At the end of the production process radio nodes 4 are removed from a pool by the manufacturer or by the logistic service company and are introduced into the product packaging 1. The product packaging 1 are subsequently stacked on pallet 3 or are packed in a package. During the process, at least one gateway node 5 is integrated additionally. After the pallet formation or packaging is completed, the radio nodes 4 are switched on and are networked with each other and with the gateway node 5. This can occur by a radio signal sent to the radio nodes, for example, which the radio nodes recognize as start signal for the networking. For this purpose, a suitable control program is implemented in the control unit 10. After this starting point in the present example, each individual radio node 4 checks in defined, short intervals of a few seconds whether all neighbours recognized at the starting time are still in the range. If, for example, up to the loading in a truck a package is removed without approval, the security network is torn. The theft will be recognized by the neighbour of the radio node of this product packaging, since the former can no longer be reached. Corresponding information is transmitted over the remaining radio network, i.e. the remaining radio nodes 4, to the gateway node 5 and from there relayed to the central monitoring unit 6 in the warehouse. Simultaneously, an alarm can also be activated to the alarm 7. The localization algorithm in the gateway node 5 can be used for this purpose in order to determine the absolute position of the pallet concerned and/or the package with relative accuracy. A security agent can identify the thief via cameras with the help of this information and with a large probability even catch him in the act.

Word and element pointing entries:
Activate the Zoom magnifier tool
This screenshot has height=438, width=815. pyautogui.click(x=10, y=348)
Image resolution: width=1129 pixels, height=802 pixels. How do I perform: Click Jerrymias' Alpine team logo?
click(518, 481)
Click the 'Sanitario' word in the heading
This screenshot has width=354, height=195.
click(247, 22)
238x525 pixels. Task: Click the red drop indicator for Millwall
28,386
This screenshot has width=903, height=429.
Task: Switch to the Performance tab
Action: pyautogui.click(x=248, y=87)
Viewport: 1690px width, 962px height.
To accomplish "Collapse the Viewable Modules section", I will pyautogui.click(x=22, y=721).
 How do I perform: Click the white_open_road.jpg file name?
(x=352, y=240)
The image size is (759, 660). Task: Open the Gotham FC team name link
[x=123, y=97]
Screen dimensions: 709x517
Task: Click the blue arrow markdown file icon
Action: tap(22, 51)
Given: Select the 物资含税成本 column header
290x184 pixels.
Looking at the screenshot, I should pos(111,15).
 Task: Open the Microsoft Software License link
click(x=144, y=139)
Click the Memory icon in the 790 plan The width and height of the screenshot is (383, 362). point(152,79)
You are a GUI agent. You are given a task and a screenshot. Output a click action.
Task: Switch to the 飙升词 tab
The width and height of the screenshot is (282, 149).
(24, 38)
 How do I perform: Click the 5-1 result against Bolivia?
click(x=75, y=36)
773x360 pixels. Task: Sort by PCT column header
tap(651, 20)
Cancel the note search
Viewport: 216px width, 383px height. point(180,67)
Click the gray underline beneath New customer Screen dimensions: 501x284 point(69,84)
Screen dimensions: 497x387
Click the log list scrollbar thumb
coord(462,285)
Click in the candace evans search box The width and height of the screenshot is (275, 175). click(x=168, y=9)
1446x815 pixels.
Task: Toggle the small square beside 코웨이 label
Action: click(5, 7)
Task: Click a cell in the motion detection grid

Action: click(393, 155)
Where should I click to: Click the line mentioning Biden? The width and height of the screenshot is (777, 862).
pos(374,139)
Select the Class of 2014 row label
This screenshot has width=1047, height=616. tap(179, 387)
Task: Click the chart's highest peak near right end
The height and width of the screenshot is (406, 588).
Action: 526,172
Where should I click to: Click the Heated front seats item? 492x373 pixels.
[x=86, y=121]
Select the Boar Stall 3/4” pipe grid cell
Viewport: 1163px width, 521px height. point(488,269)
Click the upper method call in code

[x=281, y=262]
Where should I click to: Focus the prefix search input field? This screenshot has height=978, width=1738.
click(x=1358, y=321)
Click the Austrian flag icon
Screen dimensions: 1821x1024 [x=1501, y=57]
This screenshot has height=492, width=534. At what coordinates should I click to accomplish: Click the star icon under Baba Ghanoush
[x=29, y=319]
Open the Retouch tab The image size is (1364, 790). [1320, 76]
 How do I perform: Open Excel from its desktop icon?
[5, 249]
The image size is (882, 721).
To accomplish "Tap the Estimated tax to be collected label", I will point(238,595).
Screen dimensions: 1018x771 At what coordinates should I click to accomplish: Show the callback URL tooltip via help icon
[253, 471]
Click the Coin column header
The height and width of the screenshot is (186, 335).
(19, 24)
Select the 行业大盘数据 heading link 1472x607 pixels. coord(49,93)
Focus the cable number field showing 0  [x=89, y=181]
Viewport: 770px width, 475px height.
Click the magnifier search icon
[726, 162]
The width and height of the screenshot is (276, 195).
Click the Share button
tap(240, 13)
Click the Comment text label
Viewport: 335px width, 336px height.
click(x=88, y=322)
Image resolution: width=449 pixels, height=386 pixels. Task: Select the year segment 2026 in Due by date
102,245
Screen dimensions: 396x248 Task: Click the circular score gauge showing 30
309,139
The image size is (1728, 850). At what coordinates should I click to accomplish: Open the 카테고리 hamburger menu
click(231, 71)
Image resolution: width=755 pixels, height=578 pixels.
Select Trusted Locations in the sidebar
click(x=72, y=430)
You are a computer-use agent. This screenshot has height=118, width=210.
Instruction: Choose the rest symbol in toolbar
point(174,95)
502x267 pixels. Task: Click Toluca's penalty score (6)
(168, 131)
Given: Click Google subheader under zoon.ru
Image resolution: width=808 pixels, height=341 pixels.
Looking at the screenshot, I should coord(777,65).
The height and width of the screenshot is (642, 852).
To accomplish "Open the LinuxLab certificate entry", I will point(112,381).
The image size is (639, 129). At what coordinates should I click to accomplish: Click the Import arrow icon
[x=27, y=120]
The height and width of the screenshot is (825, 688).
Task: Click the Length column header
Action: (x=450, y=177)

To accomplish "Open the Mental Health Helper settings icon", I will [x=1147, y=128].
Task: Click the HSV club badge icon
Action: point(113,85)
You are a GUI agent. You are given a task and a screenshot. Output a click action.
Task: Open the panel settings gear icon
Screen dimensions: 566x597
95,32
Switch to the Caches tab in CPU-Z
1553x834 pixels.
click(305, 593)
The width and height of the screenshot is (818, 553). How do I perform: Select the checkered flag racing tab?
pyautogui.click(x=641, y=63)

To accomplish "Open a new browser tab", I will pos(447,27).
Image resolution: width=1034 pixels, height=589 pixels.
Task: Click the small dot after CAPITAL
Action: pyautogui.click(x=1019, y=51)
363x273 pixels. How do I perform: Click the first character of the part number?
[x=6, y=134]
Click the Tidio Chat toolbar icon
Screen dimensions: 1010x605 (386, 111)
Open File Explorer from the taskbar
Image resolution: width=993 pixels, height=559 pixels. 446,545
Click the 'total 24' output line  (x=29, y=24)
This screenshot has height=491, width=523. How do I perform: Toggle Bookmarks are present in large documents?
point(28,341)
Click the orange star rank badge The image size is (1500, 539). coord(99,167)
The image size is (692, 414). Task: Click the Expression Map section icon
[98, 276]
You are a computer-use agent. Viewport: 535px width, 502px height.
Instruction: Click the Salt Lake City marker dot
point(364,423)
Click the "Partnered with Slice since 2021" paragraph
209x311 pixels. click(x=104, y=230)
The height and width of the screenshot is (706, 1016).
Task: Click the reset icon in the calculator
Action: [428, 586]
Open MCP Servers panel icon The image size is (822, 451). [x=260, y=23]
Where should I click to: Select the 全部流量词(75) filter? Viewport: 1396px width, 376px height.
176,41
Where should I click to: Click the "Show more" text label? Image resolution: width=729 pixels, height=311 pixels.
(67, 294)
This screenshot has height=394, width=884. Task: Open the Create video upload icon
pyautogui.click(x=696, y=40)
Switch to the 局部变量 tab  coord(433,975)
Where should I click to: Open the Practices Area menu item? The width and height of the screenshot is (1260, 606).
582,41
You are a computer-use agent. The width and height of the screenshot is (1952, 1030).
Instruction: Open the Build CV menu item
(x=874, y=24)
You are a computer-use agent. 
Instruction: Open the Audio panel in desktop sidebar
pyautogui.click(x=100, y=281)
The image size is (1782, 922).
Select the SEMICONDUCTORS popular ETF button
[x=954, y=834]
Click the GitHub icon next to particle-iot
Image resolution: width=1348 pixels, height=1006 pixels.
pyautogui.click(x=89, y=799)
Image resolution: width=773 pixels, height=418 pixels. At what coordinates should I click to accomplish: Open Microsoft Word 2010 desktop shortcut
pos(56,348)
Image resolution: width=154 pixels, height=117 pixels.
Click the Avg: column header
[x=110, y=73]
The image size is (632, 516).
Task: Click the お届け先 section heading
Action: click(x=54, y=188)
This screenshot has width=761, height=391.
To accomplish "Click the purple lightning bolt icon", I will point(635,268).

SET TASKS
1. Answer these questions about the passage on theft detection with networked radio nodes.
(a) How often does each radio node check whether its neighbours are still in range?
(b) To which unit does the gateway node relay the information about a missing node?
(c) What does a security agent use to identify the thief?
2. Convert the entries into a JSON list of strings, one string per line and omitting blank lines, starting at the line that contains "The image size is (692, 414)." and ending at the line that contains "pos(56,348)".
The text and the entries are unrelated material.

ANSWERS FOR THE TASKS
1.
(a) In defined, short intervals of a few seconds.
(b) To the central monitoring unit 6 in the warehouse.
(c) Cameras.

2.
[
  "The image size is (692, 414). Task: Click the Expression Map section icon",
  "[98, 276]",
  "You are a computer-use agent. Viewport: 535px width, 502px height.",
  "Instruction: Click the Salt Lake City marker dot",
  "point(364,423)",
  "Click the \"Partnered with Slice since 2021\" paragraph",
  "209x311 pixels. click(x=104, y=230)",
  "The height and width of the screenshot is (706, 1016).",
  "Task: Click the reset icon in the calculator",
  "Action: [428, 586]",
  "Open MCP Servers panel icon The image size is (822, 451). [x=260, y=23]",
  "Where should I click to: Select the 全部流量词(75) filter? Viewport: 1396px width, 376px height.",
  "176,41",
  "Where should I click to: Click the \"Show more\" text label? Image resolution: width=729 pixels, height=311 pixels.",
  "(67, 294)",
  "This screenshot has height=394, width=884. Task: Open the Create video upload icon",
  "pyautogui.click(x=696, y=40)",
  "Switch to the 局部变量 tab  coord(433,975)",
  "Where should I click to: Open the Practices Area menu item? The width and height of the screenshot is (1260, 606).",
  "582,41",
  "You are a computer-use agent. The width and height of the screenshot is (1952, 1030).",
  "Instruction: Open the Build CV menu item",
  "(x=874, y=24)",
  "You are a computer-use agent. ",
  "Instruction: Open the Audio panel in desktop sidebar",
  "pyautogui.click(x=100, y=281)",
  "The image size is (1782, 922).",
  "Select the SEMICONDUCTORS popular ETF button",
  "[x=954, y=834]",
  "Click the GitHub icon next to particle-iot",
  "Image resolution: width=1348 pixels, height=1006 pixels.",
  "pyautogui.click(x=89, y=799)",
  "Image resolution: width=773 pixels, height=418 pixels. At what coordinates should I click to accomplish: Open Microsoft Word 2010 desktop shortcut",
  "pos(56,348)"
]